Start of Data listing

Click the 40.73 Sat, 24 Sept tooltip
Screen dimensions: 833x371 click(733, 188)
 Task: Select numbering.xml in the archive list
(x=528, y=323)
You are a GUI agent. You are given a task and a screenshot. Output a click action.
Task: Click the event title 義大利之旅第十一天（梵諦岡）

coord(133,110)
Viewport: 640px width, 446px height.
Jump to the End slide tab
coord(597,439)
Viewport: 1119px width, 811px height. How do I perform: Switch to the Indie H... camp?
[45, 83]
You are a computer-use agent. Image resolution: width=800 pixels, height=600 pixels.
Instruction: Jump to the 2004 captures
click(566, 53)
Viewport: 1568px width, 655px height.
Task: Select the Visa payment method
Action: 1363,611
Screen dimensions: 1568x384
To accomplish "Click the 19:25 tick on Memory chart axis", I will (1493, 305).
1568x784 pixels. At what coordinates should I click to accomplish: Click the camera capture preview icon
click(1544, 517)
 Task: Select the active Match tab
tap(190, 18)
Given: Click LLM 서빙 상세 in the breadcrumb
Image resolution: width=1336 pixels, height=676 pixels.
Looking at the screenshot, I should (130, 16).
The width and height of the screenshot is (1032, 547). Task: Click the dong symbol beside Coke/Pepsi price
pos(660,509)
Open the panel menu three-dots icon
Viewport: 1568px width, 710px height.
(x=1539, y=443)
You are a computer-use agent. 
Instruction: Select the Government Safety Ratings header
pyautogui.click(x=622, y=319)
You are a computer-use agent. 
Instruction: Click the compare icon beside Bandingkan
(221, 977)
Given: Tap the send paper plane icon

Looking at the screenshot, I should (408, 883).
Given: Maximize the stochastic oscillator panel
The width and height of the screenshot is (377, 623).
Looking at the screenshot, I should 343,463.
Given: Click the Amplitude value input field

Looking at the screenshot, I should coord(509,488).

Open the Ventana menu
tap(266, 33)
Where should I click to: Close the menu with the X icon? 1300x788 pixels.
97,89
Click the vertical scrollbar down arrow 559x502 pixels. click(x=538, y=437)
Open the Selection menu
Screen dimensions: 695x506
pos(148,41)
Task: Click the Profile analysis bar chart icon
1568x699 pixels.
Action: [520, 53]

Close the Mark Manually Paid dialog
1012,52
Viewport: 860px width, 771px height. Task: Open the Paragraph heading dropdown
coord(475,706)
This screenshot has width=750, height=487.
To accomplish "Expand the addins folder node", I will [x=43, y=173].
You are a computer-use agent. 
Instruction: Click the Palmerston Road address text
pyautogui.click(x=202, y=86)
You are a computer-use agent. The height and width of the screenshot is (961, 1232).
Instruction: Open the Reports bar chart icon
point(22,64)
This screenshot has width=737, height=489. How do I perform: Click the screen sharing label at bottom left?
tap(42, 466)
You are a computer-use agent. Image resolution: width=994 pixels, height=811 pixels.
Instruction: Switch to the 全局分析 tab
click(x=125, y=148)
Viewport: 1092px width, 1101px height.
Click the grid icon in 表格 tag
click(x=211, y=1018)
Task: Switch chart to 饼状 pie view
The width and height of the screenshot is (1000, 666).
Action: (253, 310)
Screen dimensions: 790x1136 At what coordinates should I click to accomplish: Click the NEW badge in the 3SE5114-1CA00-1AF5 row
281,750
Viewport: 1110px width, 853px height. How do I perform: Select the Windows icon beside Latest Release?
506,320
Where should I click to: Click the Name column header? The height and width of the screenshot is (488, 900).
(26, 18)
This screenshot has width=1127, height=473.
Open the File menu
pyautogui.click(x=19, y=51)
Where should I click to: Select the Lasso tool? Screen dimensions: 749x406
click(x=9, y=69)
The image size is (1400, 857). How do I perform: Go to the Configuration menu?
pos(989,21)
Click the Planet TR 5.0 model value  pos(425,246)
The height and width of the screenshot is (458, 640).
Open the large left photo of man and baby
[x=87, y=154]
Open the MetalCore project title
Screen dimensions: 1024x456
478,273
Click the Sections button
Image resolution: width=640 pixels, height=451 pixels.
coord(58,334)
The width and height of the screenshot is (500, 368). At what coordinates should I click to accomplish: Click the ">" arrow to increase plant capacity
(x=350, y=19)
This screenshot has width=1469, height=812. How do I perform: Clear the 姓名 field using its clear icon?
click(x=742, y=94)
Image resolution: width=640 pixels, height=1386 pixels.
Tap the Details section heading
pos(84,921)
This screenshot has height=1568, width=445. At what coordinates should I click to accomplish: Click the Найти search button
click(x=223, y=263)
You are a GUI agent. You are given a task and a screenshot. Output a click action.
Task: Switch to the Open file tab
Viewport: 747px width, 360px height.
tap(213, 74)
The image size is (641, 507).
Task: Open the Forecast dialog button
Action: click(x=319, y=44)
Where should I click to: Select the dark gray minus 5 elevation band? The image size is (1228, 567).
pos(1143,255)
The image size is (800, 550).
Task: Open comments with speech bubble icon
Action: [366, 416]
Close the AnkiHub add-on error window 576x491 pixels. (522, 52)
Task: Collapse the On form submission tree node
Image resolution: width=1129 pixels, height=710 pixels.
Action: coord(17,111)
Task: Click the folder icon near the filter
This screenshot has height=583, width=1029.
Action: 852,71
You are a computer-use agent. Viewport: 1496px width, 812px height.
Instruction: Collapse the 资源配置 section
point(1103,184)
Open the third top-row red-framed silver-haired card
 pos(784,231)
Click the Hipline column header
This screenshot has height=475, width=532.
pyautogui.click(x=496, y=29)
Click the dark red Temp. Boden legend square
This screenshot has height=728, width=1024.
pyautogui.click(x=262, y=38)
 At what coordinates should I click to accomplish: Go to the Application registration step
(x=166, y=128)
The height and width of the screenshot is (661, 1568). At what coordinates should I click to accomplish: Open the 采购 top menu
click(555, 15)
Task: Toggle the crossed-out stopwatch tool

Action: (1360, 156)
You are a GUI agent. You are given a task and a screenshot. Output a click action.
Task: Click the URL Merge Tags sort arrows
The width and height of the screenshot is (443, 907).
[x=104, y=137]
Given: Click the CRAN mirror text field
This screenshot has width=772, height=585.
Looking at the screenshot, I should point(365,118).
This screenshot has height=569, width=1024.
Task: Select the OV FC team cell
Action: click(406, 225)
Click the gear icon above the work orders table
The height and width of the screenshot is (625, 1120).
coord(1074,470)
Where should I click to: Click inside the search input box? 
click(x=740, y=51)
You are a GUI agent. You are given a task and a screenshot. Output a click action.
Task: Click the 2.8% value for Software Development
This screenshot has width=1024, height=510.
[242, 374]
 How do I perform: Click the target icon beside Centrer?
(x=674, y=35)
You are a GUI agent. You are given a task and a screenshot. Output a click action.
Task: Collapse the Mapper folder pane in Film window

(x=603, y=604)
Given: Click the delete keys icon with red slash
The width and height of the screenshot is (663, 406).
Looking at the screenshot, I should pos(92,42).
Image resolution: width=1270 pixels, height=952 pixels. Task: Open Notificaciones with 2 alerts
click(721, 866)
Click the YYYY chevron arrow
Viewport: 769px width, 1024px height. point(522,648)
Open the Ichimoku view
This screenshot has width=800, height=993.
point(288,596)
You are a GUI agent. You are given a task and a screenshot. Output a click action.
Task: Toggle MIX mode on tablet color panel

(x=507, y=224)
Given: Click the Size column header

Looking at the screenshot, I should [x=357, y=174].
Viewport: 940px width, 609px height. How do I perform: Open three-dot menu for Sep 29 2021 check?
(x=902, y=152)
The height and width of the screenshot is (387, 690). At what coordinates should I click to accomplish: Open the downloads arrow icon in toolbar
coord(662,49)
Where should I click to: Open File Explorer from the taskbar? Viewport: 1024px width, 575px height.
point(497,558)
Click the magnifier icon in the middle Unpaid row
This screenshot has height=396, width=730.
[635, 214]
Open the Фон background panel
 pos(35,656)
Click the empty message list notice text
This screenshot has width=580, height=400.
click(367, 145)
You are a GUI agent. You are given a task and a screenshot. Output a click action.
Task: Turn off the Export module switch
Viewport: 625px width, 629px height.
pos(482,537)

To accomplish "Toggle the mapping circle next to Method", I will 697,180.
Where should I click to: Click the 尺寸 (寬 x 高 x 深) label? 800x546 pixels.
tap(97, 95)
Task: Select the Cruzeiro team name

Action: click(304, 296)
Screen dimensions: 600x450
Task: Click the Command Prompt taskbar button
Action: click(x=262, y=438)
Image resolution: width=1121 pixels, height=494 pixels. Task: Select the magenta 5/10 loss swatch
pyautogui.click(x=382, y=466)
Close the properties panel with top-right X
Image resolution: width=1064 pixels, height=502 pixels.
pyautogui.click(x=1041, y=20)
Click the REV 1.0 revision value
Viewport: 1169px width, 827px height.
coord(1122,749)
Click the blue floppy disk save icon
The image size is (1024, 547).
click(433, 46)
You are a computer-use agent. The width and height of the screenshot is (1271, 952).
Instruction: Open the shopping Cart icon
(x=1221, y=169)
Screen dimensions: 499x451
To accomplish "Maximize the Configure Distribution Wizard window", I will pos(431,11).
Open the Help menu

End of Data listing

_Work instructions_
Please give an exact copy of the lines above, beginning with the line containing "Instruction: Select the" and running through the line containing "Task: Click the Profile", and of no other lines.

_Task output_
Instruction: Select the Government Safety Ratings header
pyautogui.click(x=622, y=319)
You are a computer-use agent. 
Instruction: Click the compare icon beside Bandingkan
(221, 977)
Given: Tap the send paper plane icon

Looking at the screenshot, I should (408, 883).
Given: Maximize the stochastic oscillator panel
The width and height of the screenshot is (377, 623).
Looking at the screenshot, I should 343,463.
Given: Click the Amplitude value input field

Looking at the screenshot, I should coord(509,488).

Open the Ventana menu
tap(266, 33)
Where should I click to: Close the menu with the X icon? 1300x788 pixels.
97,89
Click the vertical scrollbar down arrow 559x502 pixels. click(x=538, y=437)
Open the Selection menu
Screen dimensions: 695x506
pos(148,41)
Task: Click the Profile analysis bar chart icon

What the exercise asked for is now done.